* Saved entries:
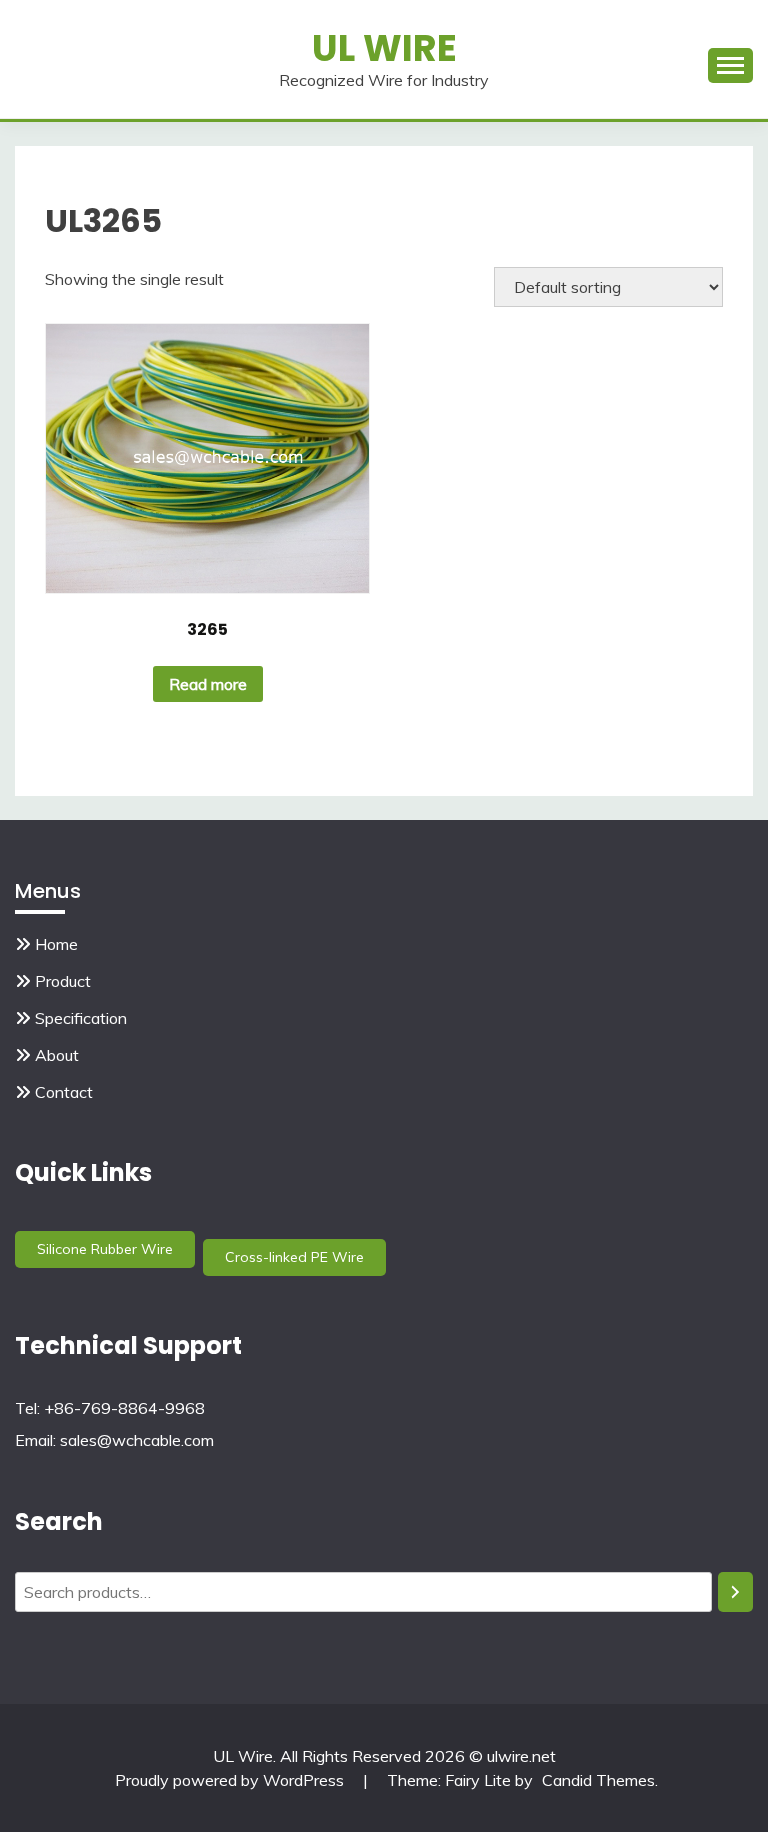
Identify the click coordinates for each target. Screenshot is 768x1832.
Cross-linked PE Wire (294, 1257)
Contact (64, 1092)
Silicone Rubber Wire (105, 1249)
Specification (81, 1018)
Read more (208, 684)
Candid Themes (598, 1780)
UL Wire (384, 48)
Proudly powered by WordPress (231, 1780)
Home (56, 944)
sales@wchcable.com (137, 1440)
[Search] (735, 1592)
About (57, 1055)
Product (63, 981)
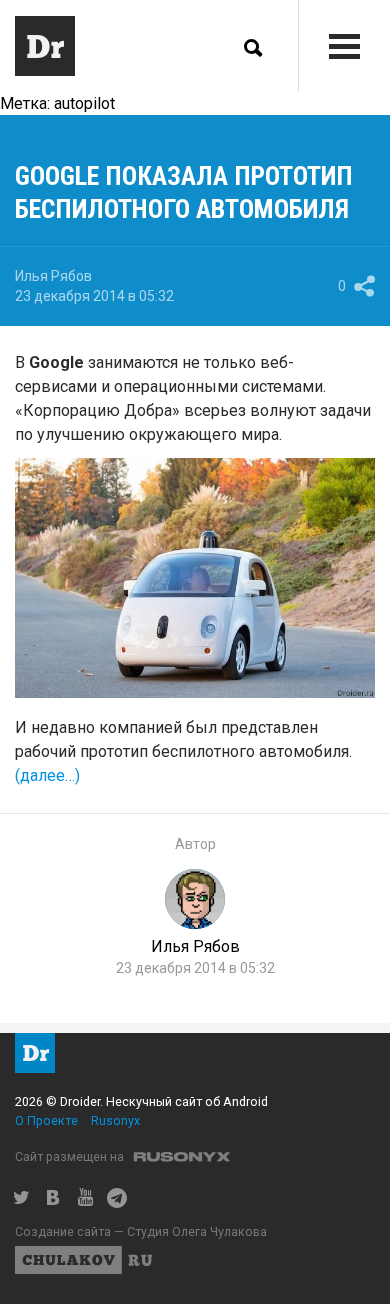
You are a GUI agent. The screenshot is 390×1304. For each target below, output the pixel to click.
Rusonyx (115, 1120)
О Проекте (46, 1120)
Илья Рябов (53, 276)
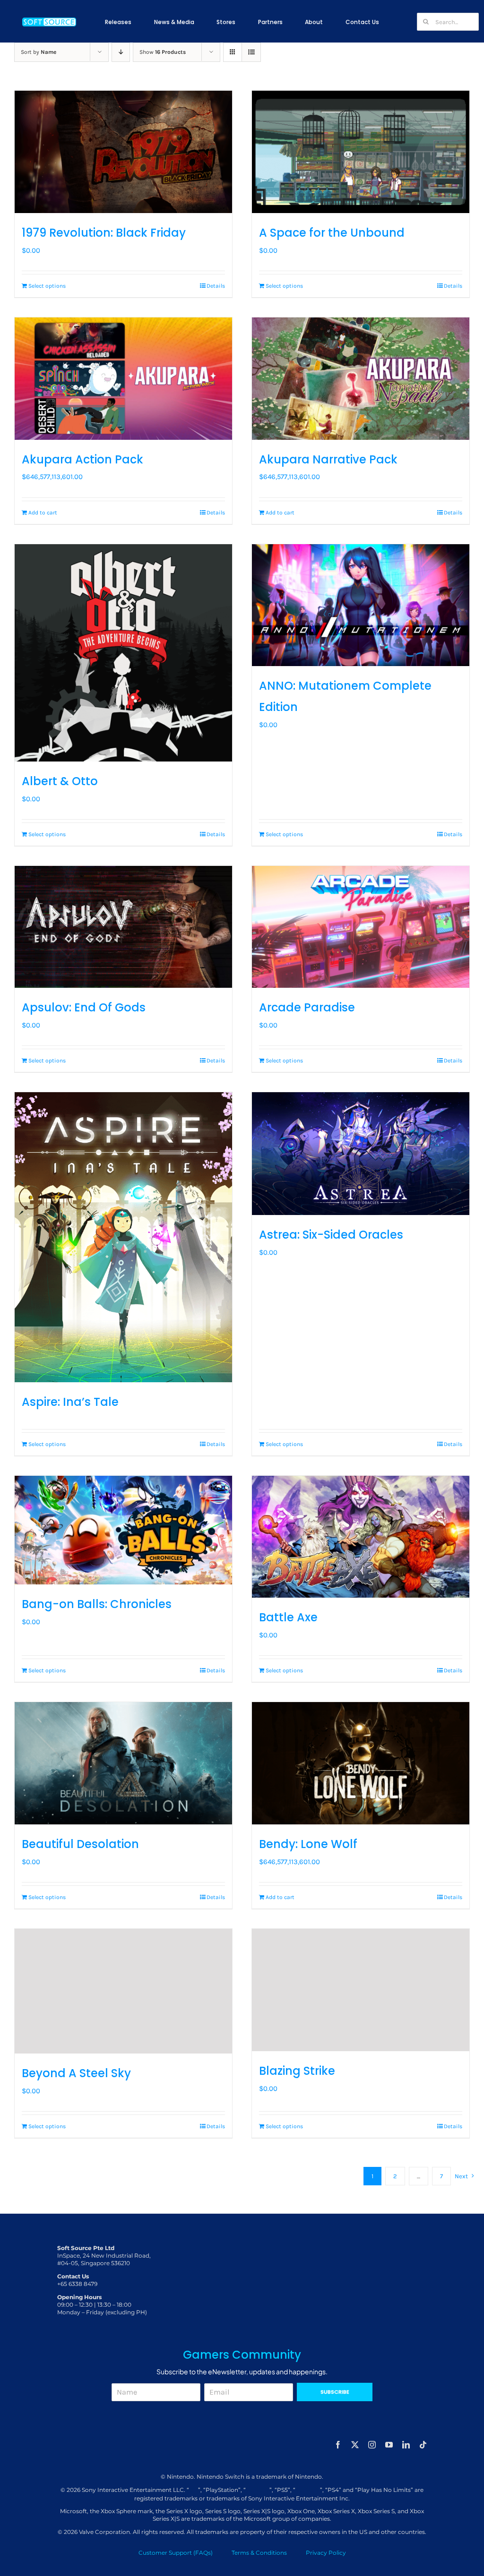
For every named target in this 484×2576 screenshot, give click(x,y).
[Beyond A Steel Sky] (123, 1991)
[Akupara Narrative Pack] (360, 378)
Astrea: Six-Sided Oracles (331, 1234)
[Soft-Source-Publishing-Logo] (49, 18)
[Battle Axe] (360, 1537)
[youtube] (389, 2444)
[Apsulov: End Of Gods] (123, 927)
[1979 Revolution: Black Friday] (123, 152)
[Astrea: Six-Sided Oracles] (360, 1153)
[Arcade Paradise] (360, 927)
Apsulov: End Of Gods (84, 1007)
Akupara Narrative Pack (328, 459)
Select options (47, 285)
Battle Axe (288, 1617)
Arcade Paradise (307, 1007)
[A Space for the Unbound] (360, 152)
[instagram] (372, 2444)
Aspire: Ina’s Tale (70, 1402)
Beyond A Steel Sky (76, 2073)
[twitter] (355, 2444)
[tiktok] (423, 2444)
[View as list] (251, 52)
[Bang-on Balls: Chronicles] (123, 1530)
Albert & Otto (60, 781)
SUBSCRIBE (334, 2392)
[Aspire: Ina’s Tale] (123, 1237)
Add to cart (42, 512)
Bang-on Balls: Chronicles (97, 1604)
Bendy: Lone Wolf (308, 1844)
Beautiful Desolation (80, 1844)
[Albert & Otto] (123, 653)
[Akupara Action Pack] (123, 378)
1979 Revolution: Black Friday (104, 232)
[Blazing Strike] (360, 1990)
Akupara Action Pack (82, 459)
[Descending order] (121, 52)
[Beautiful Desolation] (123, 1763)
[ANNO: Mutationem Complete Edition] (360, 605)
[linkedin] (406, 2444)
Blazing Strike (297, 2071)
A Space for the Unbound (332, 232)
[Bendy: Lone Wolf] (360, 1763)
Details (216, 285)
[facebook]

* * *

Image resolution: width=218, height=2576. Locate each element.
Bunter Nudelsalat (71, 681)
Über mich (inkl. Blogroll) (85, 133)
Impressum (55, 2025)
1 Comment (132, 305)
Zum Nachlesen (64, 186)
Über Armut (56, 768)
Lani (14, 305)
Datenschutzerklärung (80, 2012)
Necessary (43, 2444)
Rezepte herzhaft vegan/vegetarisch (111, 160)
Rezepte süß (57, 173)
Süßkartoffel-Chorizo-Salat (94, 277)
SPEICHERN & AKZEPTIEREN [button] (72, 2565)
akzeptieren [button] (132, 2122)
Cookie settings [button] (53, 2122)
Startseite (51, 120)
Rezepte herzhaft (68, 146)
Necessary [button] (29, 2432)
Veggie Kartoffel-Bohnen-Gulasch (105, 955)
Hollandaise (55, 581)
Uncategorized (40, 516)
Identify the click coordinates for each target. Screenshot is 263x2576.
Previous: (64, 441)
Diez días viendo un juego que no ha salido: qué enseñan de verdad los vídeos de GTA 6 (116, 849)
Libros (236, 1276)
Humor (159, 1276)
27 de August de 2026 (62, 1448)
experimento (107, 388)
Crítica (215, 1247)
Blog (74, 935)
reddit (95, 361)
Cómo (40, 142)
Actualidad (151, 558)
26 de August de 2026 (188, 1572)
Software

* The task: How many lines of these records include the word "coordinates"? Only the number should be written.

* Result of this exercise: 2